Popular crypto mixer Tornado Cash lost control of its governance to an attacker who deployed a malicious contract to access thousands of votes, according to a tweet from researcher @samczsun at web3-focused investment firm Paradigm.
The attacker created a proposal using the same logic as a previously-passed proposal, but added an extra function, as revealed in @samczsun’s tweet. More recently, though, the attacker posted a new proposal to restore the state of governance, according to a post on the mixer’s community forum.

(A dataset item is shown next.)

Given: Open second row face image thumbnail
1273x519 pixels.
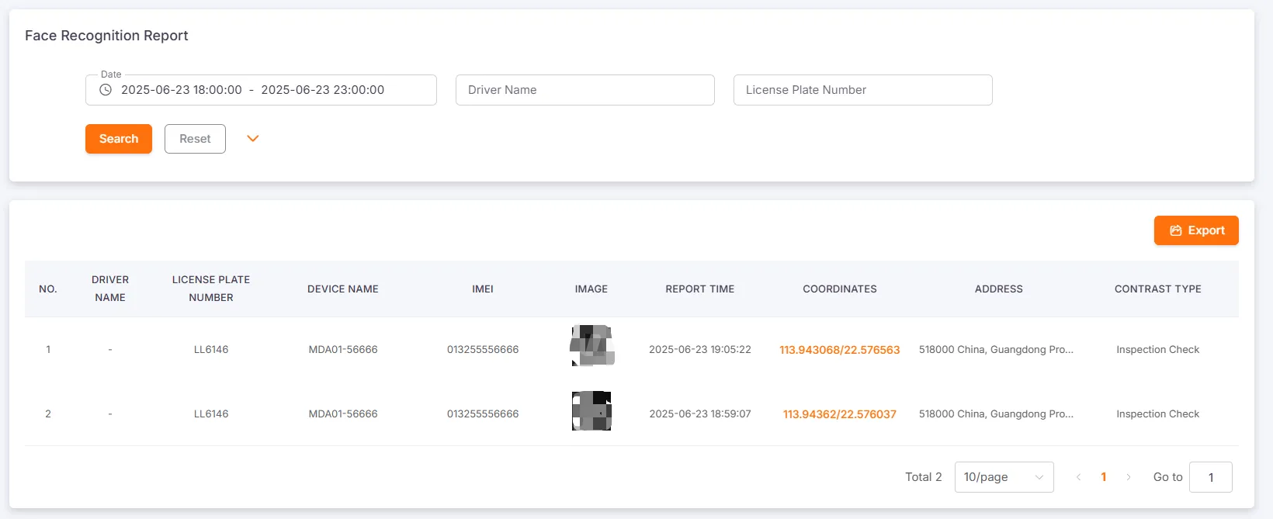Looking at the screenshot, I should tap(591, 411).
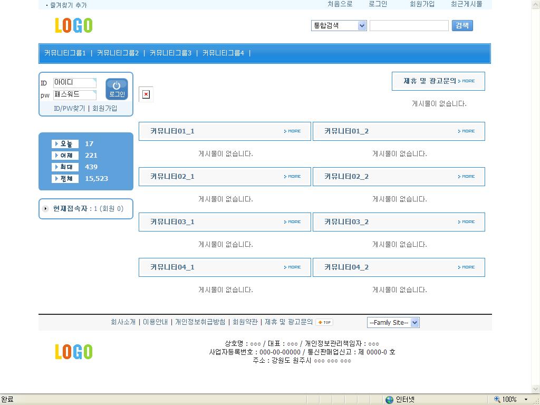
Task: Open MORE for 제휴 및 광고문의
Action: pos(467,81)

TornadoCash attacker deployed new proposal that, if executed, would seemingly revert the damage done to the Governance functionality. Either they’re giga trolling or it will end up being an expensive but not disastrous lesson in Governance security.
— 0xdeadf4ce (@0xdface) May 21, 2023
Attacker Seizes Tornado Cash Governance
After Tornado Cash voters passed the proposal, the attacker implemented the emergencyStop function and updated the proposal logic to grant themselves 1.2 million fake votes, gaining control of the crypto mixer’s governance. With full control, the attacker can withdraw locked votes, drain tokens in the governance contract, and brick the router, although they cannot drain individual pools.

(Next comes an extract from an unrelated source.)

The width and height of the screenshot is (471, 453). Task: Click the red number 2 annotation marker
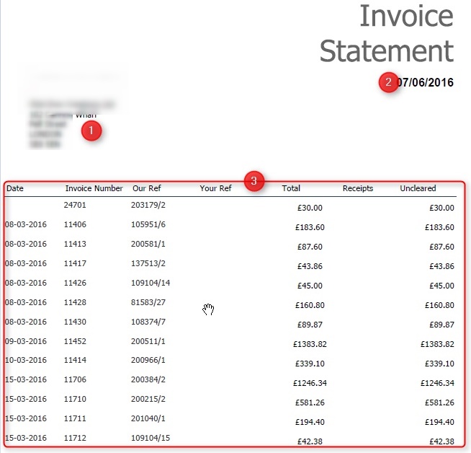(389, 82)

“Be careful what you vote for! While we all know that proposal descriptions can lie, proposal logic can lie too! If you’re depending on the verified source code to stay the same, make sure the contract doesn’t have the ability to self-destruct,” warned @samczsun.
Over $2.1M TORN Tokens Stolen
After taking control of Tornado Cash’s contract, the attacker drained 473,000 TORN, worth over $2.1 million, from the governance contract and sold the assets on-chain, depositing the profits back into Tornado. Tornadosaurus-Hex, a community member, confirmed the attack had compromised all funds in governance and urged members to withdraw their locked assets. Tornadosaurus-Hex has also attempted to deploy a contract to revert changes made by the attacker.
The project’s native token, TORN, dropped roughly 40% to $4.5 after the news surfaced.